Talend Big Data Integration Training Course
Talend Open Studio for Big Data is an open-source ETL tool designed for processing large volumes of data. It provides a development environment that enables users to interact with big data sources and targets and execute jobs without writing code.
This instructor-led live training (available online or onsite) is designed for technical professionals who want to deploy Talend Open Studio for Big Data to streamline the process of reading and analyzing big data.
Upon completing this training, participants will be able to:
- Install and configure Talend Open Studio for Big Data.
- Connect to big data systems such as Cloudera, Hortonworks, MapR, Amazon EMR, and Apache.
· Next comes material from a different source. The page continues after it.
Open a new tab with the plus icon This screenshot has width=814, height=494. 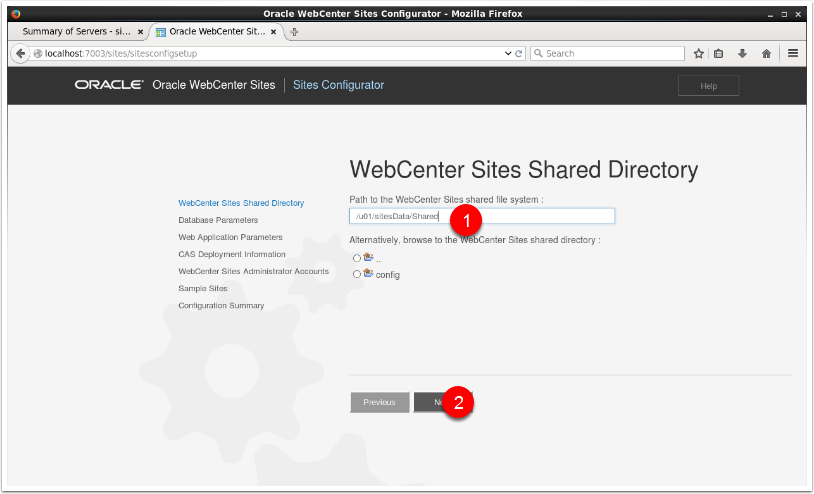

- Understand and configure the big data components and connectors in Open Studio.
- Set parameters to automatically generate MapReduce code.
- Use Open Studio's drag-and-drop interface to execute Hadoop jobs.
- Prototype big data pipelines.
- Automate big data integration projects.
Course Format
- Interactive lectures and discussions.
- Numerous exercises and practice sessions.
- Hands-on implementation in a live lab environment.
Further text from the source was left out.